練習問題.
**A.** 三軸ギンバルについての抜粋文で、筆者が作例の全編を通して特に注目して欲しいと述べている点は何ですか。
**B.** 三軸ギンバルについての抜粋文を、最後の文の後から書き継いでください。

抜粋文.
というところで、さっそく一つ、拙い作例をご覧いただきましょう。



興ざめ覚悟で、すでに三軸ギンバルを使っている諸兄には言わずもがな、でも使ったことがない方々には伝わらないかも知れない『見ていただきたいポイント』を解説しておきますと、ザッと以下を網羅した作りになっています。

 – 子どもたちの動きに追随して、歩いて、あるいは走って捕捉
 - 舗装された歩道ではなく起伏のある土や草の上での移動
 - 階段のない急な坂道の昇り/下りの移動
 - 背面から追いかける/前から引っ張る/横に追う動きのミックス
 - 浅いフォーカスと深いフォーカスの使い分け


そして全編にわたって『タテ揺れが出ていない』ことに注目して欲しいのです(自慢に非ず。…というか、ぼくなどまだまだ全然甘いんですが)。今回の Osmo RAWに限らず、以前話題になった FilmPower Nebula4000をはじめとする、いわゆる三軸ギンバル系の電子スタビライザー。あるいは更に以前から定番だった Steadicam Marlinを含むすべてのアナログ・スタビライザーも同じですが、どうもスタビライザーに関し「〇〇はタテ揺れが出て使えない」という主旨の苦言を呈する人が非常に多い印象があります(シロートだけでなく業界人の中にも)。

データ.
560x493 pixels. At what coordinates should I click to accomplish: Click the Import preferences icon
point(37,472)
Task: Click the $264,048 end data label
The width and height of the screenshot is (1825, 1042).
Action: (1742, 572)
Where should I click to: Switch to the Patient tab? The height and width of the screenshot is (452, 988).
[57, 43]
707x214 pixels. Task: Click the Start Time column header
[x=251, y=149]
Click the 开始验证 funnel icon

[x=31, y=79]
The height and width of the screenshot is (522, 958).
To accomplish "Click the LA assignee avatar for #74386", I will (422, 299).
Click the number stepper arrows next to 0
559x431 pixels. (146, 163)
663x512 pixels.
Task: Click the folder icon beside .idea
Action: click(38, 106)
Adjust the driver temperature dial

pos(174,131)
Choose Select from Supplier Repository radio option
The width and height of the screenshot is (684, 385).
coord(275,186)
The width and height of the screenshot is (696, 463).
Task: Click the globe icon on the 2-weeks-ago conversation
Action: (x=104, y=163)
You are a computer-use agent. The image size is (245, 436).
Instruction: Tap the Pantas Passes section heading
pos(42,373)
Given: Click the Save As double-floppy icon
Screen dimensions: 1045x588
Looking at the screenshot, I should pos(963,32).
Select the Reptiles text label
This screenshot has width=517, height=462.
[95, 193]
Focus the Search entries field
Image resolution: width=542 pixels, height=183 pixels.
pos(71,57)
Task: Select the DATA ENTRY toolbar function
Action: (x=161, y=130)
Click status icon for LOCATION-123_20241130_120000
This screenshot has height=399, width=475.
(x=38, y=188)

解答.
**A.** タテ揺れが出ていないことです。

**B.**
Osmo RAWに関しても、特に海外系ブログ(けっこう有名なサイトを含む)のレビューに掲載されている作例などで『縦揺れがバリバリ出たまま』のものが多く、中にはご丁寧に「Osmo RAWは小さく軽いので縦揺れを防ぐのが大変」といったコメントを堂々と開陳するレビュアーまでいて、「おいおいアンタそれは…」と開いた口が塞がらない状態です。なぜなら、縦揺れが出るのはスタビライザーのせいではなく、純粋に『使用者の歩き方の問題』だからです。

ぼくは “猫足” と呼んでいますが、この正しい歩き方ができなかったら、例えウン百万する Steadicam最上位機種を使ったところで『縦揺れは出る』ということ、そろそろ常識になっても良い頃ではないでしょうか。

▊ 撮影モード「S」を使ってみたが
実は上の作例でもう一つ着目していただきたいのが、ところどころ発生しているフリッカー的なチラつき。これは X5Rを「シャッター優先モード」で運用した際、使用したレンズ(Olympus 12mm f/2.0)が絞りを調節する際に発生してしまったようです。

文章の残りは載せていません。